◆ **THE PROBLEM**: For the records below, give the number of lines that include the string "agent". Nothing else belongs in the answer.

◆ **SUPPLIED RECORDS**:
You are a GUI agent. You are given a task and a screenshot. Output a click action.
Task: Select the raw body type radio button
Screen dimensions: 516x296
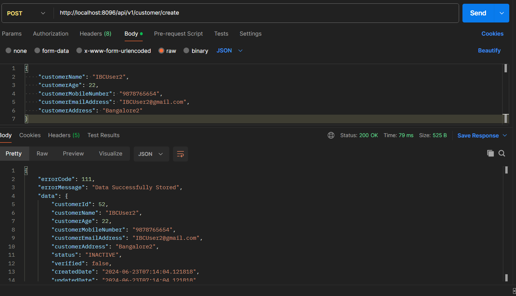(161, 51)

---

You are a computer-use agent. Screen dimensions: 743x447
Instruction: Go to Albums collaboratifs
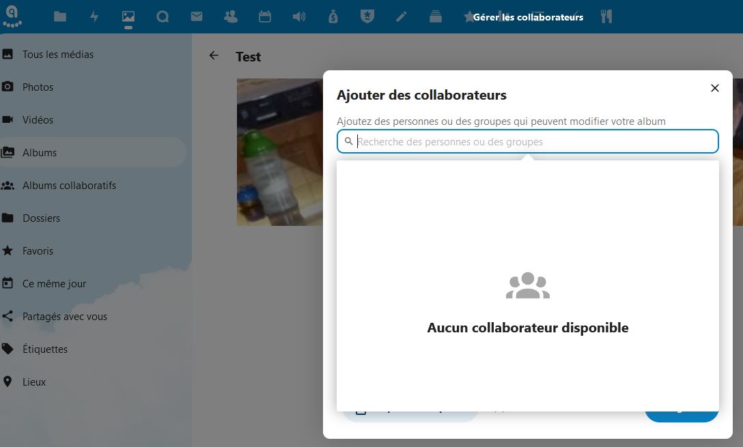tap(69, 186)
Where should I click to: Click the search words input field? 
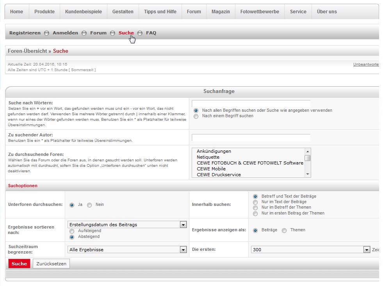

◆ **REPLY TO THE TASK**: 2